As the story unfolds we find out that Remy has been there before, as she’s faced death and escaped. She’s the only one to escape deaths clutches and this has act has caught the eye of Nick and the magistrate and Nick is told to keep an eye on Remy. He does so and ends up saving her, which is how she ends up on the ship in the first place. Here you meet his crew, which at first seem like your average pirate crew, but then you learn more about them and grow to love each character and actually wish they weren’t in the situation that they are in.
Then there’s Hook. Now one of my favorite characters in the original tellings of Peter Pan is Hook. I don’t know why but I really like Hook, and that goes the same for Death in Neverland. He’s created to be a handsome, yet deadly character and he knows it. He’ll do what he can to get what he wants. And he just makes you quake at the knees when you read him. He really fits the original Hook persona and I think that is amazing. Pan on the other hand doesn’t really fit his persona in this tale. In the original Pan was a good guy, here Pan is far from good. And he’s not adventurous and fun-loving, he’s power hungry.

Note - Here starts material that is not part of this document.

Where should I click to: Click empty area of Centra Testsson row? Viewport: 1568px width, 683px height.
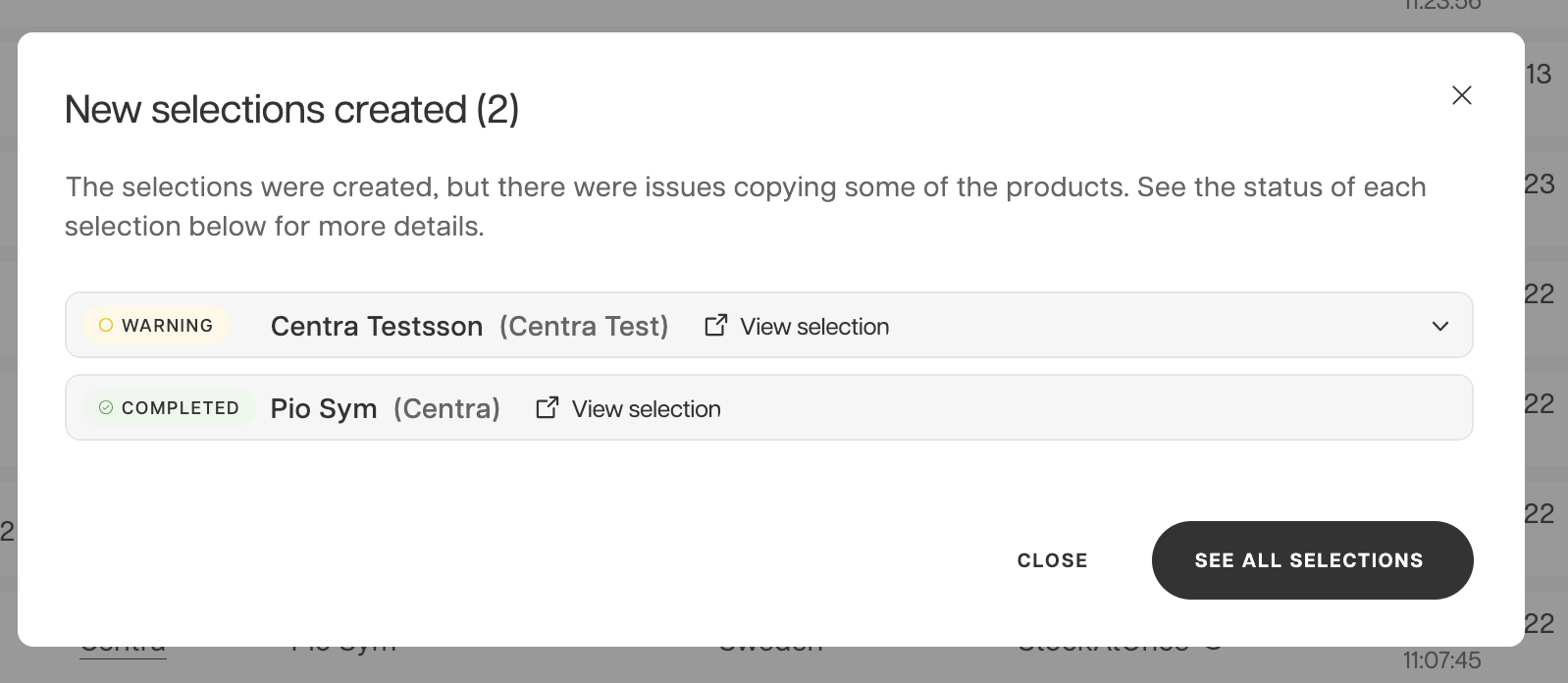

But as the story progresses you see that something slowly builds between Remy and Nick. Though I can’t say for certain what that is. Could just be a captain and crew bond, or it could be more than that. But what Remy does in the end makes me think it’s so much more because she makes a sacrifice that most wouldn’t do for someone they consider to be their boss.
And I’ll say I’m not satisfied with how it ended. I wanted it to end with Remy running into the arms of Nick and kissing him, but that doesn’t happen. I wanted them to confess a love for one another and sail away in the end to find Pan and end his reign of terror.
But there’s still more to the trilogy so it could still happen and I have hope that Remy and Nick will have their happily Neverland after.